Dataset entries
- Opening Delimiter -

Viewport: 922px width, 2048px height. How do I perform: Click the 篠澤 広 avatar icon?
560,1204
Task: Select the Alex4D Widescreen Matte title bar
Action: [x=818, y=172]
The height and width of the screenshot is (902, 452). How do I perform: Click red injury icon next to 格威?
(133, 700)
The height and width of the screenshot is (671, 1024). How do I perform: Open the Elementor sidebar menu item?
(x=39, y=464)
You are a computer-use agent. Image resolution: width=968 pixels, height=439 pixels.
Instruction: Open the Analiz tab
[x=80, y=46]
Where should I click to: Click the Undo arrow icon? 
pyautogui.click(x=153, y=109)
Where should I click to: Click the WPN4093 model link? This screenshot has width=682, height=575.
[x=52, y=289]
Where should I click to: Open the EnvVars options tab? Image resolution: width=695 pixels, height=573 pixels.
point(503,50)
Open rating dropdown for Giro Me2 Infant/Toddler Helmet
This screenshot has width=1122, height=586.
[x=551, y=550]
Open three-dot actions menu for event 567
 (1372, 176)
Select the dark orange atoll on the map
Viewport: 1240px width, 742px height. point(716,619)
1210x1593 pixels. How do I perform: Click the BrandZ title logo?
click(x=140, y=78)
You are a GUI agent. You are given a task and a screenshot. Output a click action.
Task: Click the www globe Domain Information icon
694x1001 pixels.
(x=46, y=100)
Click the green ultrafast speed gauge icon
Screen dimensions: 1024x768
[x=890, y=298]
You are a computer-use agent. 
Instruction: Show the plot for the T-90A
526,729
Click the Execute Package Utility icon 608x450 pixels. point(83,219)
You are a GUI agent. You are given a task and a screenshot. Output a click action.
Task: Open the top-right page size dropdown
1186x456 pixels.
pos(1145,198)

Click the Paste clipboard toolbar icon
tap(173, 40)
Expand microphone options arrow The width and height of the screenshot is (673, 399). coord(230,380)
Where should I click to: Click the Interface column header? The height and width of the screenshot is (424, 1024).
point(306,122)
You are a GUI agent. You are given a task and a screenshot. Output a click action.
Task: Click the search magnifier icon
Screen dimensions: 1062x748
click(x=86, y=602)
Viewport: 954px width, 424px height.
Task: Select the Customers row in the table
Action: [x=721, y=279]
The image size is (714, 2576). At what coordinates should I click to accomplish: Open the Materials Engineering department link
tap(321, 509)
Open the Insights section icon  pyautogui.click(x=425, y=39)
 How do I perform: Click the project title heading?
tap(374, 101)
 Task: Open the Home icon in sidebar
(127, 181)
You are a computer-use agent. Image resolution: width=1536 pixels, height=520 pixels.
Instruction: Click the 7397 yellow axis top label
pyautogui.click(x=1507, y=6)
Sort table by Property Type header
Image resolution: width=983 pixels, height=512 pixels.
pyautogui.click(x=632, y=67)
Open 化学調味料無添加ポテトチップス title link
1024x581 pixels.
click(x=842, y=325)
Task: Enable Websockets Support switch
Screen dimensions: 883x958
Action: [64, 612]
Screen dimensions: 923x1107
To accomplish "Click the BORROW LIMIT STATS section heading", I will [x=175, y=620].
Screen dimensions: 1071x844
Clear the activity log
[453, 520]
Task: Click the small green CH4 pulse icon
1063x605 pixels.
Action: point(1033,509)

- Closing Delimiter -

* [WHAT IS BEING ASKED] Each record is to be given again in full, exactly as it reads.

* [YOUR SOLUTION]
Viewport: 922px width, 2048px height. How do I perform: Click the 篠澤 広 avatar icon?
560,1204
Task: Select the Alex4D Widescreen Matte title bar
Action: [x=818, y=172]
The height and width of the screenshot is (902, 452). How do I perform: Click red injury icon next to 格威?
(133, 700)
The height and width of the screenshot is (671, 1024). How do I perform: Open the Elementor sidebar menu item?
(x=39, y=464)
You are a computer-use agent. Image resolution: width=968 pixels, height=439 pixels.
Instruction: Open the Analiz tab
[x=80, y=46]
Where should I click to: Click the Undo arrow icon? 
pyautogui.click(x=153, y=109)
Where should I click to: Click the WPN4093 model link? This screenshot has width=682, height=575.
[x=52, y=289]
Where should I click to: Open the EnvVars options tab? Image resolution: width=695 pixels, height=573 pixels.
point(503,50)
Open rating dropdown for Giro Me2 Infant/Toddler Helmet
This screenshot has width=1122, height=586.
[x=551, y=550]
Open three-dot actions menu for event 567
 (1372, 176)
Select the dark orange atoll on the map
Viewport: 1240px width, 742px height. point(716,619)
1210x1593 pixels. How do I perform: Click the BrandZ title logo?
click(x=140, y=78)
You are a GUI agent. You are given a task and a screenshot. Output a click action.
Task: Click the www globe Domain Information icon
694x1001 pixels.
(x=46, y=100)
Click the green ultrafast speed gauge icon
Screen dimensions: 1024x768
[x=890, y=298]
You are a computer-use agent. 
Instruction: Show the plot for the T-90A
526,729
Click the Execute Package Utility icon 608x450 pixels. point(83,219)
You are a GUI agent. You are given a task and a screenshot. Output a click action.
Task: Open the top-right page size dropdown
1186x456 pixels.
pos(1145,198)

Click the Paste clipboard toolbar icon
tap(173, 40)
Expand microphone options arrow The width and height of the screenshot is (673, 399). coord(230,380)
Where should I click to: Click the Interface column header? The height and width of the screenshot is (424, 1024).
point(306,122)
You are a GUI agent. You are given a task and a screenshot. Output a click action.
Task: Click the search magnifier icon
Screen dimensions: 1062x748
click(x=86, y=602)
Viewport: 954px width, 424px height.
Task: Select the Customers row in the table
Action: [x=721, y=279]
The image size is (714, 2576). At what coordinates should I click to accomplish: Open the Materials Engineering department link
tap(321, 509)
Open the Insights section icon  pyautogui.click(x=425, y=39)
 How do I perform: Click the project title heading?
tap(374, 101)
 Task: Open the Home icon in sidebar
(127, 181)
You are a computer-use agent. Image resolution: width=1536 pixels, height=520 pixels.
Instruction: Click the 7397 yellow axis top label
pyautogui.click(x=1507, y=6)
Sort table by Property Type header
Image resolution: width=983 pixels, height=512 pixels.
pyautogui.click(x=632, y=67)
Open 化学調味料無添加ポテトチップス title link
1024x581 pixels.
click(x=842, y=325)
Task: Enable Websockets Support switch
Screen dimensions: 883x958
Action: [64, 612]
Screen dimensions: 923x1107
To accomplish "Click the BORROW LIMIT STATS section heading", I will [x=175, y=620].
Screen dimensions: 1071x844
Clear the activity log
[453, 520]
Task: Click the small green CH4 pulse icon
1063x605 pixels.
Action: point(1033,509)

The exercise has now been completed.